First UU Church traces its roots back to 1830 when a small group started the Unitarian Universalist Society of Richmond. That Society is believed to be the very first organization to use the name Unitarian Universalist. Richmond society, especially the clergy, was not hospitable to this liberal religious group, and within a year the name was changed to the First Independent Christian Church.
That church did purchase property, build their own building and even ordained their first minister by 1833. But after that high point, the church struggled along with a series of short term Unitarian and Universalist ministers until 1862 when its then minister was arrested as a Union sympathizer, if not a spy, and sent back across the Potomac River under a flag of truce. With a reputation for abolitionist beliefs and no minister, the church then disbanded and no further UU activity occurred in Richmond until 1893.
In 1893 a group of 18 people joined together to form the First Unitarian Church of Richmond and signed the Bond of Union. One of those original 18 signers, Mary F. Hill, had also been one of the last members of that prior church in the 1860s so there is a direct linkage between the two churches. The new church held its first services on December 31, 1893 and struggled to become established in Richmond. It was not an easy task. Indeed, in January 1898, a motion was made to disband the church and dispose of its property. That motion was amended to read that the church would only hold services once a month for the next two months, and the amended motion passed.
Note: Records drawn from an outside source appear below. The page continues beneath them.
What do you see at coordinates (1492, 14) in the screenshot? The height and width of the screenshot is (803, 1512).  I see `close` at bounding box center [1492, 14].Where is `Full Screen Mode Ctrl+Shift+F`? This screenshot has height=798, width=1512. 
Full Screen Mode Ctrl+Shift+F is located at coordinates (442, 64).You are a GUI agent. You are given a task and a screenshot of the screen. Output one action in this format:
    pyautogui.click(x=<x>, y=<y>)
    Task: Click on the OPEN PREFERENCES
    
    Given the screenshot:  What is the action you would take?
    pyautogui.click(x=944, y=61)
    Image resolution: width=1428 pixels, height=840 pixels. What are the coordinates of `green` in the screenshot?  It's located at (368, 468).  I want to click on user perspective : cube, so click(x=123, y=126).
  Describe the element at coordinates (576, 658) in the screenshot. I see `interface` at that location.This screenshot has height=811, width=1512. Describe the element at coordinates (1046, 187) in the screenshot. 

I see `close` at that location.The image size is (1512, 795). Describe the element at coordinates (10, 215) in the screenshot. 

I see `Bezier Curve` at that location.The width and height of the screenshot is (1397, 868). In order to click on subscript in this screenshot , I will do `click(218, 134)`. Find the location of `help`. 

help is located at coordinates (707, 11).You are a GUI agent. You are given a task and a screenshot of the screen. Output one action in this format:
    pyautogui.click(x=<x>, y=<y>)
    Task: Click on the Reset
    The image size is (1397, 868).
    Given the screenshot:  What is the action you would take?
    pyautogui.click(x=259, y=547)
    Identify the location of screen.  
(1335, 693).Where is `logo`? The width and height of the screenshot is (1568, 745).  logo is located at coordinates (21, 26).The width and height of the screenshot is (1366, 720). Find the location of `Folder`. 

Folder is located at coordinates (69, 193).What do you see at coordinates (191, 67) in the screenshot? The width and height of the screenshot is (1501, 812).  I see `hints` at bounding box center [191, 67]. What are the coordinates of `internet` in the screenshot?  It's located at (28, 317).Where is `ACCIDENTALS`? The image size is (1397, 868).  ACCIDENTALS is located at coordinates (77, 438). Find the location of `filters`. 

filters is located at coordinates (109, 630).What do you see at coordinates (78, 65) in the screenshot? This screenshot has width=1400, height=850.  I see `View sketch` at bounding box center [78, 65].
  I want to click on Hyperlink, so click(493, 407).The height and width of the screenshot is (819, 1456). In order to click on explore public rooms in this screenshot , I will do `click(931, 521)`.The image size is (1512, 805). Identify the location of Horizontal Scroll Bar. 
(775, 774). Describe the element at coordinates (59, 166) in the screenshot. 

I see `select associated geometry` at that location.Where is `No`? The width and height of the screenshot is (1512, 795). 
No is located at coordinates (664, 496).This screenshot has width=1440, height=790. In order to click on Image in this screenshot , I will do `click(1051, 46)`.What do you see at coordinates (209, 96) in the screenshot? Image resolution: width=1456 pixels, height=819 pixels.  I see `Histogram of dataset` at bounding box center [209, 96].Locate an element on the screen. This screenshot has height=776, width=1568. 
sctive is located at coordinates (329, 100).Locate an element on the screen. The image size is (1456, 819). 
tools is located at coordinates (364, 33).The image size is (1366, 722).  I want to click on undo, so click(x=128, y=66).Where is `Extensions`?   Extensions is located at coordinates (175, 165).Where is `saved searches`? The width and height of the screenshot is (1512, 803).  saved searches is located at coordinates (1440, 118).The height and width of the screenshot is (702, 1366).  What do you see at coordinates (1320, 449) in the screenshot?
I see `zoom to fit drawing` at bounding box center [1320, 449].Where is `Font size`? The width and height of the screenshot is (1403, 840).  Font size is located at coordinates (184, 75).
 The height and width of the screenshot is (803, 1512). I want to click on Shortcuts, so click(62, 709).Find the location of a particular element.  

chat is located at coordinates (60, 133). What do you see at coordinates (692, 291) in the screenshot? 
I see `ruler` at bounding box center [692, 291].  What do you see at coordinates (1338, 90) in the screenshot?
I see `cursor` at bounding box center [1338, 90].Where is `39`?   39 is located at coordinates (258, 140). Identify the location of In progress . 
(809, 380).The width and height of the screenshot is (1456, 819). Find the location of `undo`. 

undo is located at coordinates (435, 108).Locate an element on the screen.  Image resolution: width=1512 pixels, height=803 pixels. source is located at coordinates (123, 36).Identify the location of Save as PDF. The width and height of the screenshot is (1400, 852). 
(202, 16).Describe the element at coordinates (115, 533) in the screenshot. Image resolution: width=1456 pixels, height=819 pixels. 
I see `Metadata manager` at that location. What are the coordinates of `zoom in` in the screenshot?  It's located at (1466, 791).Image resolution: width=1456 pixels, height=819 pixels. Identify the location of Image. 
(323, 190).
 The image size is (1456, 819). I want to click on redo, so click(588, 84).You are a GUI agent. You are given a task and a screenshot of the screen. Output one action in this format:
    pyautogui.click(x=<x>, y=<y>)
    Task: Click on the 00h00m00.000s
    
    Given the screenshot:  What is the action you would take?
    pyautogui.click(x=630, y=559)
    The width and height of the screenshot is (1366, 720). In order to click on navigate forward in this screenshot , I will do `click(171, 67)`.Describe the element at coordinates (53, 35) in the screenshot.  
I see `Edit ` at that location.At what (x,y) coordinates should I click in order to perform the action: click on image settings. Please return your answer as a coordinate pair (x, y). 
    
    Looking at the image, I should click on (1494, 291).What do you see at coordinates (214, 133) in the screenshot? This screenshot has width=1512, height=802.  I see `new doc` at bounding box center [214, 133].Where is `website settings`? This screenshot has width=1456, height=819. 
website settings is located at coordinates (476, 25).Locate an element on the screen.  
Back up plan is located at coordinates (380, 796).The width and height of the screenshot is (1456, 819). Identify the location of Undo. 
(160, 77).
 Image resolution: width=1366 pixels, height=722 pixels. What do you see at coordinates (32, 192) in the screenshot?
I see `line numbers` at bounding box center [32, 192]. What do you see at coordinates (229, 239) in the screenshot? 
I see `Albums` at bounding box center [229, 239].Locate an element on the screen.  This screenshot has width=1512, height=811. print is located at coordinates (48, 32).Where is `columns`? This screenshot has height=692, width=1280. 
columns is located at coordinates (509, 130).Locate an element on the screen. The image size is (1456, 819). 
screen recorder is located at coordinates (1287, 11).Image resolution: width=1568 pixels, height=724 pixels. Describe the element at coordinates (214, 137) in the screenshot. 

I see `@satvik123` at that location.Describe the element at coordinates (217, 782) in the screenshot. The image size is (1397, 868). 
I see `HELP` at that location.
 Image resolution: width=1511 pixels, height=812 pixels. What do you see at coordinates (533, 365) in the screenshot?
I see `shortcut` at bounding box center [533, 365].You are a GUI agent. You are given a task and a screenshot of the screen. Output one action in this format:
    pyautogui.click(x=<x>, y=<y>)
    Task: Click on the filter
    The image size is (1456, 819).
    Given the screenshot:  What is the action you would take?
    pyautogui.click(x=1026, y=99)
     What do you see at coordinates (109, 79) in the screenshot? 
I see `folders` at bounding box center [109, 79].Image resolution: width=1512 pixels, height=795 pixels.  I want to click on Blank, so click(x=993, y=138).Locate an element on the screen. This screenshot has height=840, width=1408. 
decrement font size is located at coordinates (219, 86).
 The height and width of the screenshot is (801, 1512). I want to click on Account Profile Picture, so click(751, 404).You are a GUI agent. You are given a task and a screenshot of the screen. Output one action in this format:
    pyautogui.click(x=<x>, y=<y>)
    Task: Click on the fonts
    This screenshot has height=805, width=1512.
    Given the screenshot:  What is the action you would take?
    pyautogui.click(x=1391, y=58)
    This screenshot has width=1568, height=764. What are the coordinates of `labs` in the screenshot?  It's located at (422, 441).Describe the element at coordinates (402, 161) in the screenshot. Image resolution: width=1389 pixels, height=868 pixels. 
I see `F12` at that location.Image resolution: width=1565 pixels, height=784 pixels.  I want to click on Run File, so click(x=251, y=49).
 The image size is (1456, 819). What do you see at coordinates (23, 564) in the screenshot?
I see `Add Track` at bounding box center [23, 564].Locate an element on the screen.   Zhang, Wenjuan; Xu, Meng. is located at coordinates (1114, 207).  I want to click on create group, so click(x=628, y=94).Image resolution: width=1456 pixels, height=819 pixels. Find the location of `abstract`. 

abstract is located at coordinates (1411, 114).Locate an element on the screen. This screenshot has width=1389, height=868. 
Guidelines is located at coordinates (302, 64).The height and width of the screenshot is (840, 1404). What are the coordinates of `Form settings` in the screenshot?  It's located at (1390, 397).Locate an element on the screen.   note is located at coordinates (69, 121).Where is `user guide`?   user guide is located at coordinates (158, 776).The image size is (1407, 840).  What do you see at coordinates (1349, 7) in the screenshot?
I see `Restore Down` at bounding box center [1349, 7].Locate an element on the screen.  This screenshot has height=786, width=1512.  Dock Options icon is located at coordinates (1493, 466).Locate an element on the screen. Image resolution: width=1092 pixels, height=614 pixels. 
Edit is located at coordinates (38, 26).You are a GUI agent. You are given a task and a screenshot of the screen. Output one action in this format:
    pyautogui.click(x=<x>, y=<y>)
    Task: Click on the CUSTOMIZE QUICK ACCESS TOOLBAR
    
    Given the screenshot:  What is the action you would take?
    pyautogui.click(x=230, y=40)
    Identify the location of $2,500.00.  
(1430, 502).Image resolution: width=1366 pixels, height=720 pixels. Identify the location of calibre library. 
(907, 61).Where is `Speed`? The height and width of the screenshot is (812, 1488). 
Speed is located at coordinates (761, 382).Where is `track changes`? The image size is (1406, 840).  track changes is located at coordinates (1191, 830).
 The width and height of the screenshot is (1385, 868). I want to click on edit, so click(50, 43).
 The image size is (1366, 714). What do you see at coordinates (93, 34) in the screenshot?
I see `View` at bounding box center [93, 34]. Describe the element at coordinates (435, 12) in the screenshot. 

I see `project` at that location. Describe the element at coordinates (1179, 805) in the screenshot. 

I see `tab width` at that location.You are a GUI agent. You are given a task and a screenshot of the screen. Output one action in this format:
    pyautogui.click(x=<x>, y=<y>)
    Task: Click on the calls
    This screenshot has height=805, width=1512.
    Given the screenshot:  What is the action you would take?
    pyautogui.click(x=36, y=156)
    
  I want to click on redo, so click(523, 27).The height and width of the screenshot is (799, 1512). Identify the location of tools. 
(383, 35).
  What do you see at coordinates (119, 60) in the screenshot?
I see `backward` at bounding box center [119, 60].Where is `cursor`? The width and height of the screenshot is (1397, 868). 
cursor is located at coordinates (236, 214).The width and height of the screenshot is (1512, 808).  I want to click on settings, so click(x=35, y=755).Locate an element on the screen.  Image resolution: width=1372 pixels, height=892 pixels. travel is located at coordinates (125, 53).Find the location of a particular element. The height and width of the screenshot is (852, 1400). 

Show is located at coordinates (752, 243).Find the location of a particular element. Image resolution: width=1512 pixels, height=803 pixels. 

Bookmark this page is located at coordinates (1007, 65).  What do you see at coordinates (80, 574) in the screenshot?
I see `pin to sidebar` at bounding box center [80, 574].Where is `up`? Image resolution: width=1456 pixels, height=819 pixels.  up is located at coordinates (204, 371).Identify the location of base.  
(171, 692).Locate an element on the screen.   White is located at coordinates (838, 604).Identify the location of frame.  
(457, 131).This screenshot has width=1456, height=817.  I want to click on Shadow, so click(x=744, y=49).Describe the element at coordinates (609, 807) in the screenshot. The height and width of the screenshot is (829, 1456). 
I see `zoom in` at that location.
With that action, the fortunes of the church improved and a minister was called in 1904. A church was built at the corner of Harrison and Floyd. That building still exists and is currently a part of the VCU campus. In 1926 the three bells that now hang in our lobby were dedicated to Thomas Jefferson’s memory and hung in the belfry there until moved here.
The church continued to be a strong focus of liberal religion in Richmond throughout the ’50s and ’60s. In 1951 the congregation voted overwhelmingly to integrate and elected a black president, Joseph Jenkins, in 1963. In 1961, when the Unitarians and the Universalists voted to combine, this congregation, as a matter of principle, voted against the merger since there were still a handful of Universalist churches in the deep South that had never integrated. When the merger was approved, the congregation did join in association with the UUA. In June of 2004, the church officially changed its name to the First Unitarian Universalist Church of Richmond.
This building was built in 1972. The church wanted to build in a racially mixed neighborhood, but the first two parcels they sought to buy were taken off the market when it was learned that our church was the buyer. Finally this block was assembled from several lots when three members of the church used their own money to buy the properties and then sold them to the church when a capital campaign had raised the money to pay them back.
This church was very involved during the Civil Rights movement in Richmond and throughout the ’50s & ’60s the minister’s sermons were published in the Richmond newspapers along with projects and activities promoting civic responsibility.
Members of this church were responsible for the revival of the Richmond Forum in 1963 and ran it until 1980 when it became an independent entity. In a similar fashion, the church started the Fan Free Clinic in the ’70s, though it, too, is now independent. In the early ’90s this church spun off its sister church, the UU Community Church in Glen Allen. In October 2005, after 2 years of education and preparation and a congregational vote, the church was recognized as a Welcoming Congregation by the UUA. The recognition indicates our openness and inclusiveness to GLBT individuals.
If there is one continuous thread running through the history and activities of this church: it is our First Principle, The Inherent Worth and Dignity of Every Human Being. Indeed, to become a member in the ’30s & ’40s, it was necessary to first complete a service project.